Cocasse, truculent, un peu déjanté, tous les ingrédients sont présents pour passer un agréable et amusant moment avec des dialogues mitonnés aux petits oignons.
Aux temps où la banlieue (parisienne) était à la campagne, sur les marchés, on rencontrait des attractions pittoresques.
Urbain ne déroge pas à la règle, il est dompteur. Ah oui, dompteur d'ours, me direz-vous ? Que nenni, dompteur de rats. Il côtoie le père Mistol avec sa chorale d'oiseaux et Bourfre le vendeur de chats, quelle ménagerie ! qui ne fait pas forcément bon ménage.
Ce jour-là, l'attraction d'Urbain a attiré une dizaine de badauds, deux rats progressent sur une planche longue de trois mètres et arrivent sur la petite plateforme que forme l'un des deux escabeaux aux extrémités, rejoints bientôt par trois autres. le dresseur émet quelques sons gutturaux et de brefs sifflements et tire de sa poche une guimbarde, oreilles et moustaches frémissent : « les cinq rats entamèrent sur la plateforme une curieuse chorégraphie qui s'ouvrit sur une ronde, puis le premier tourna sur lui-même avant de sauter par-dessus les quatre autres arc-boutés côte à côte, en appui sur le museau et les pattes arrière. La figure achevée, les rats firent le tour de la plateforme pour finir assis comme des enfants jouant à la chandelle ».
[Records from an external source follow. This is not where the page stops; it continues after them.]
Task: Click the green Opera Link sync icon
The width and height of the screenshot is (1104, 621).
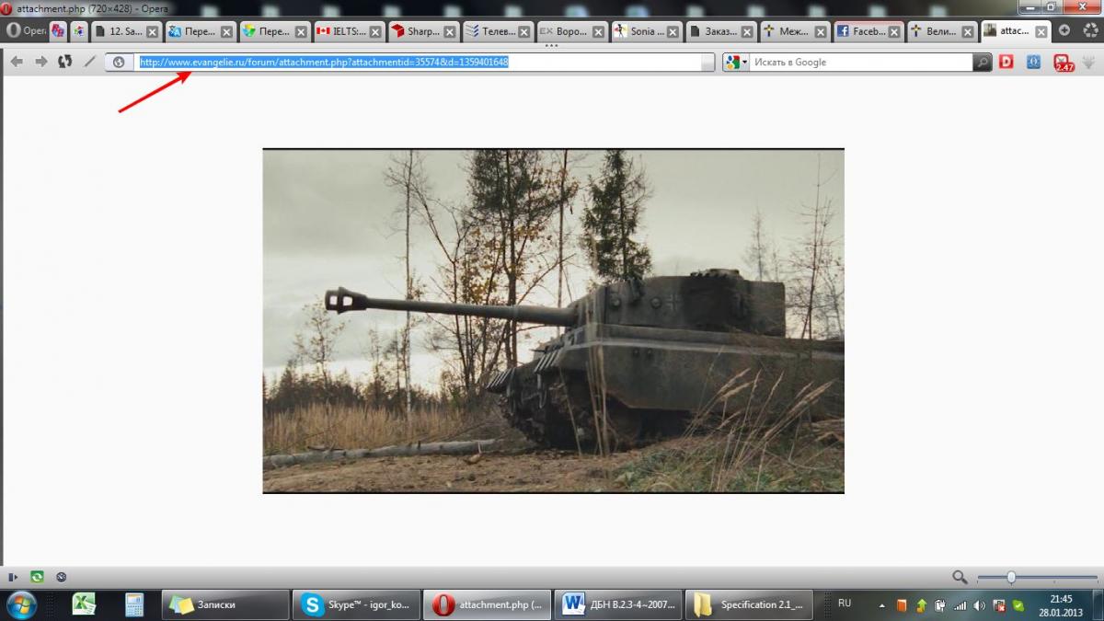Action: 37,577
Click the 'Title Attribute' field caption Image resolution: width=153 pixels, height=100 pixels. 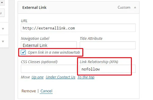pyautogui.click(x=91, y=38)
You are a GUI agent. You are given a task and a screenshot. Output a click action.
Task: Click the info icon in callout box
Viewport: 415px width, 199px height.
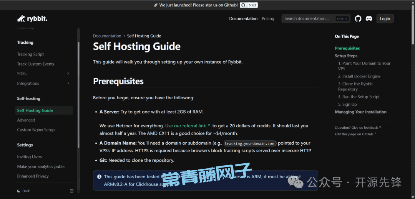pyautogui.click(x=100, y=177)
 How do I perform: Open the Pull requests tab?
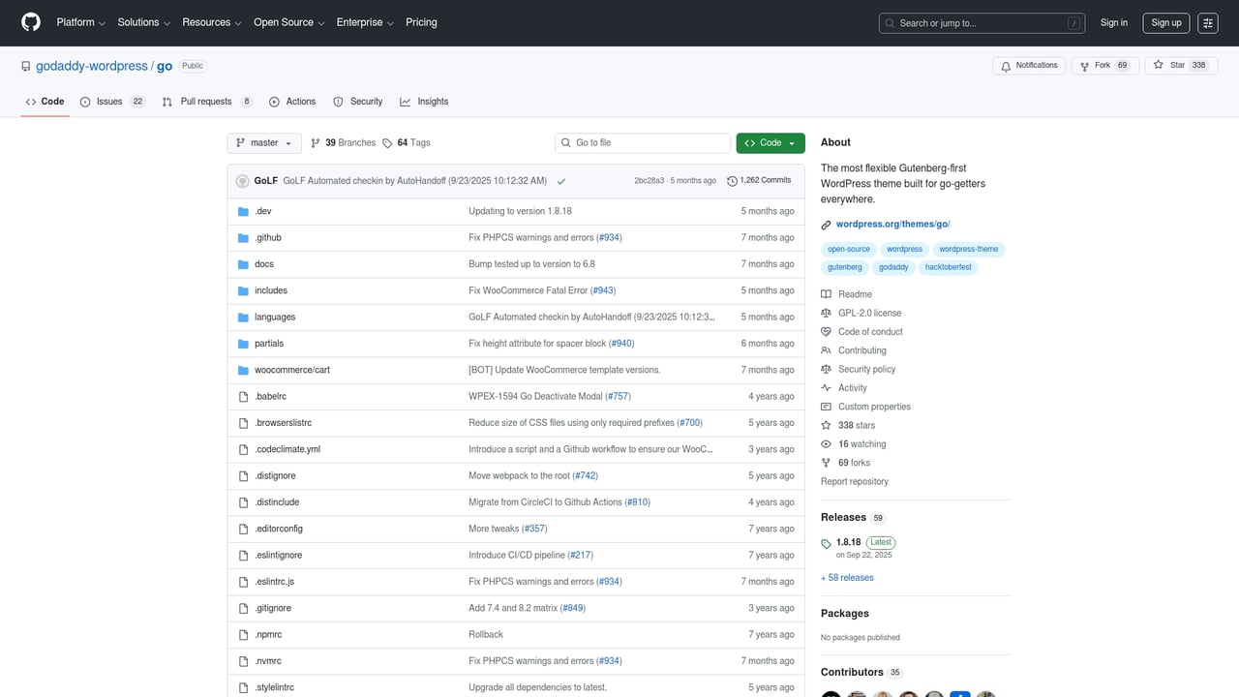tap(204, 101)
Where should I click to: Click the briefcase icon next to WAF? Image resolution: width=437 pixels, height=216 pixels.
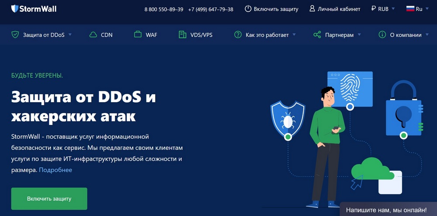(138, 35)
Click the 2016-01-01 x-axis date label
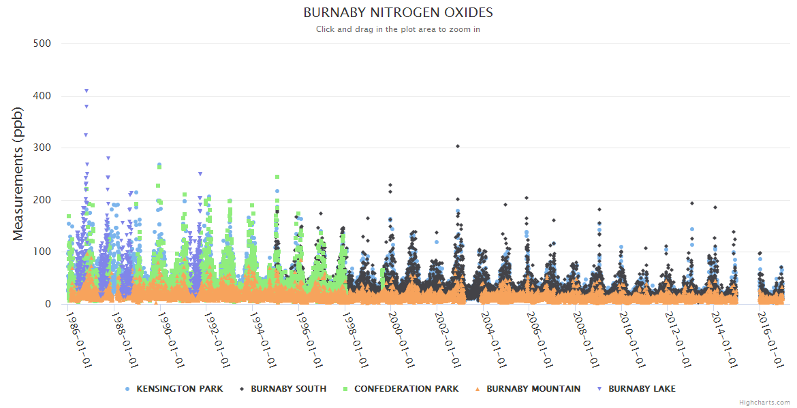Image resolution: width=797 pixels, height=408 pixels. pos(769,339)
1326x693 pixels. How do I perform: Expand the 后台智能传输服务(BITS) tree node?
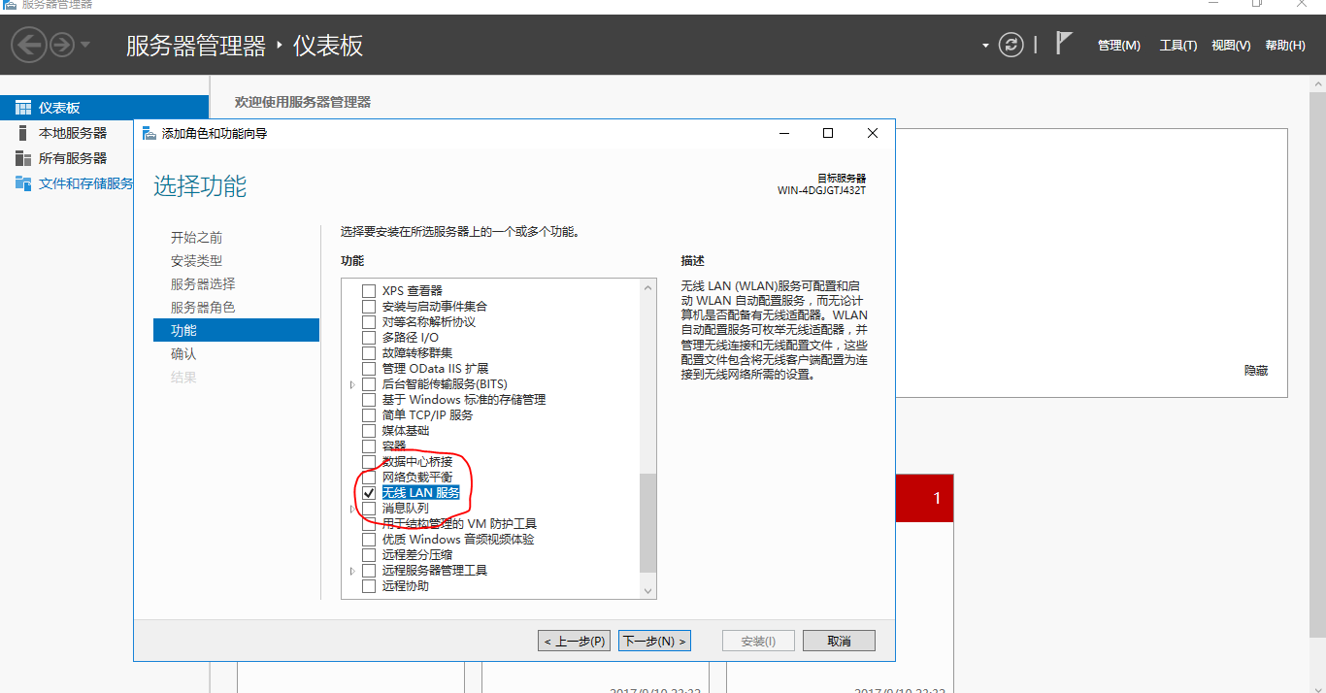352,384
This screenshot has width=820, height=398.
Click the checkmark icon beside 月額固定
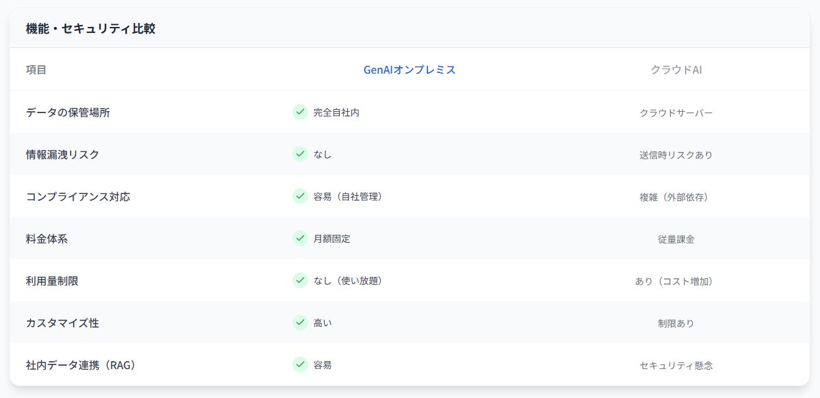[300, 238]
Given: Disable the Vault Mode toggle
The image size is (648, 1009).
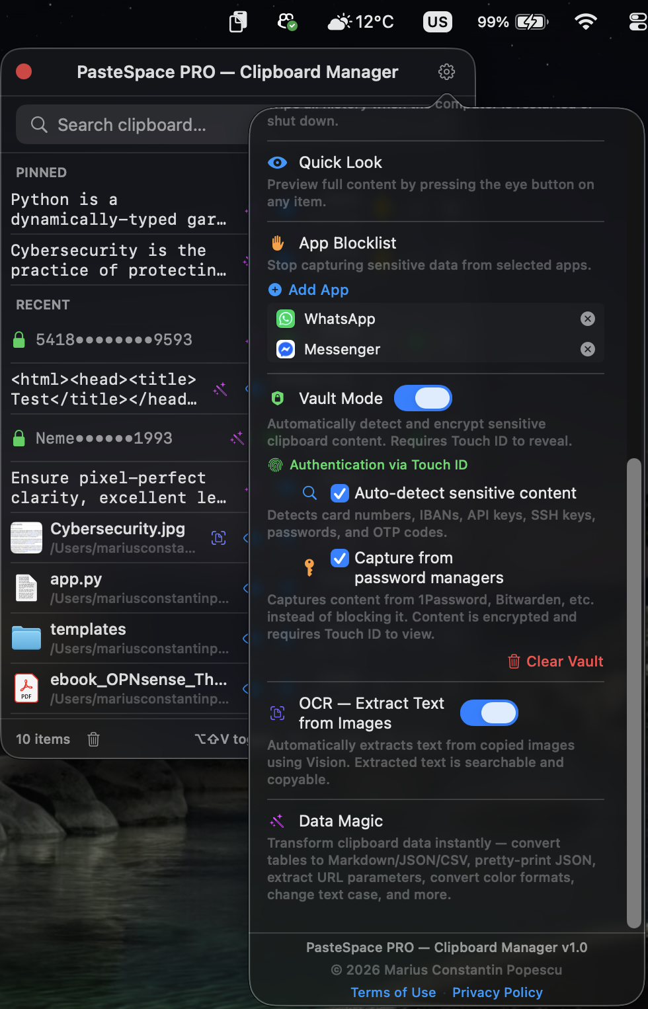Looking at the screenshot, I should point(423,398).
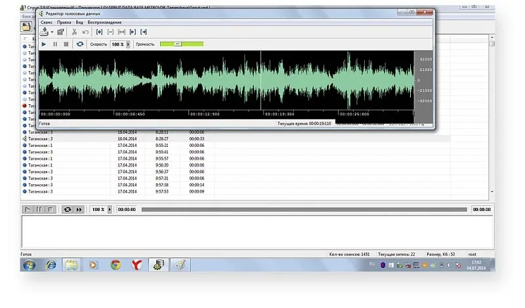
Task: Pause playback in the voice editor
Action: click(x=55, y=44)
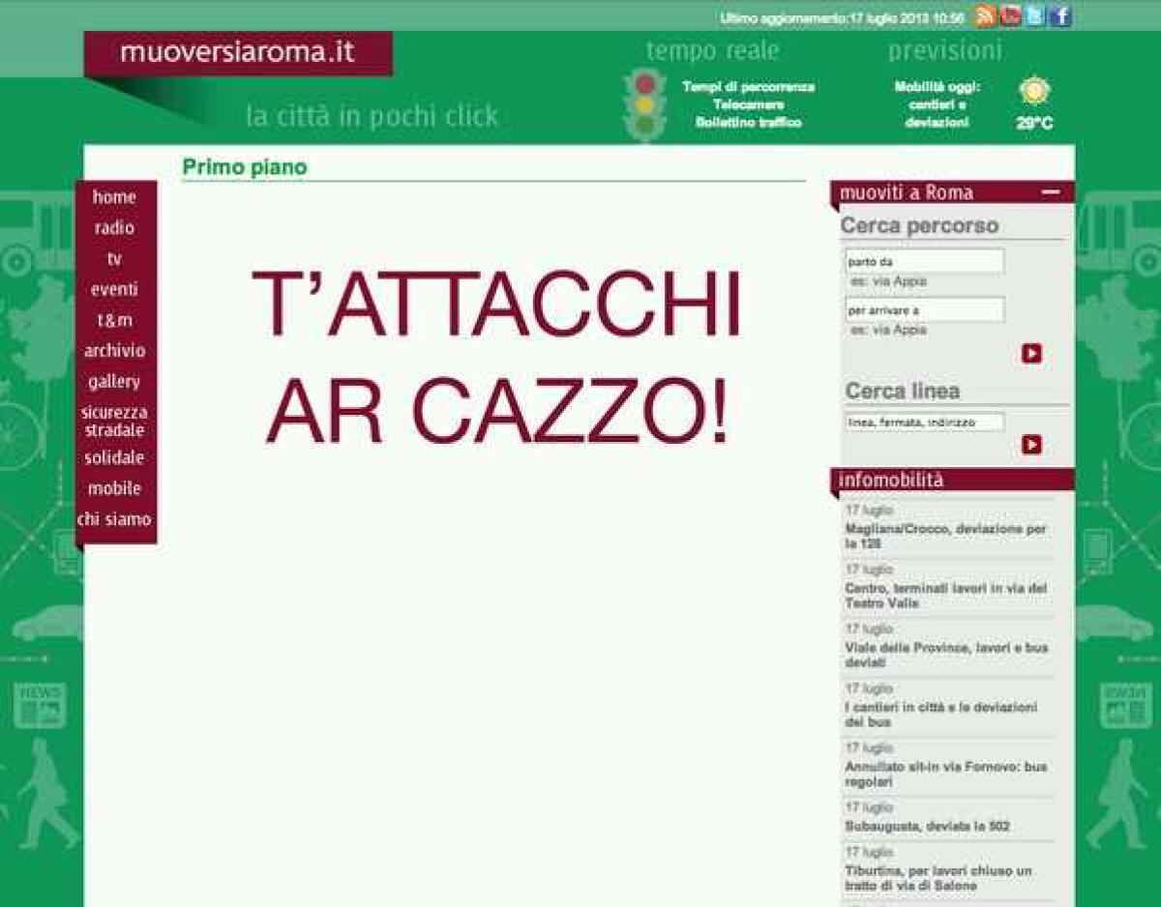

Pendant ce temps, seul dans sa cage un gros rat semble dormir, museau dans le ventre. Urbain raconte à Modard , un spectateur avec qui il a entamé une discussion, qu'il n'ose plus sortir ce dernier. Un mois plus tôt, ce rat facétieux s'est échappé pendant l'exhibition de ses congénères et a infligé les pires outrages aux chats enchainés du père Bourfre parti soulagé sa prostate et mangé des saucisses. Pourtant, c'est la star, le clou du spectacle « triple pirouette renversée amorcée par un pivot espagnol et terminé par une double roue vrillée », et cela le désole d'autant plus.
Une idée germe dans la tête de Modard, cet ancien trapéziste de cirque qu'un malheur a désoeuvré. Il veut en entretenir Urbain et se trouve à le raccompagner chez lui. Les deux hommes s'attablent autour de bouteilles de Sauvignon pour parler du projet. L'alcool aidant les langues se délient et les deux protagonistes se racontent leur vie peu commune. Modard fait la connaissance de Paulette surnommée Belette, la jeune fille d'Urbain, gentillette mais qui a un problème avec la grammaire et la syntaxe et d'un inquiétant voisin Mompro…, affublé de lunettes en yeux-de-guêpe, qui
transforme, dans le hangar de la propriété, des carcasses récupérées en une étrange mixture.
Modard réussit, enfin, à expliquer à Urbain son projet, il envisage de faire un numéro de voltige avec notre rat vedette.
Rassurez-vous, les méchants seront châtiés !
De cet univers loufoque, certains resteront, peut-être, à la porte mais pour moi c'est un grand oui. Classé roman noir mais sortant des sentiers battus, avec ces trois personnages principaux attachants, sa lecture fut pour moi un moment de légèreté, un comble pour ce type de littérature.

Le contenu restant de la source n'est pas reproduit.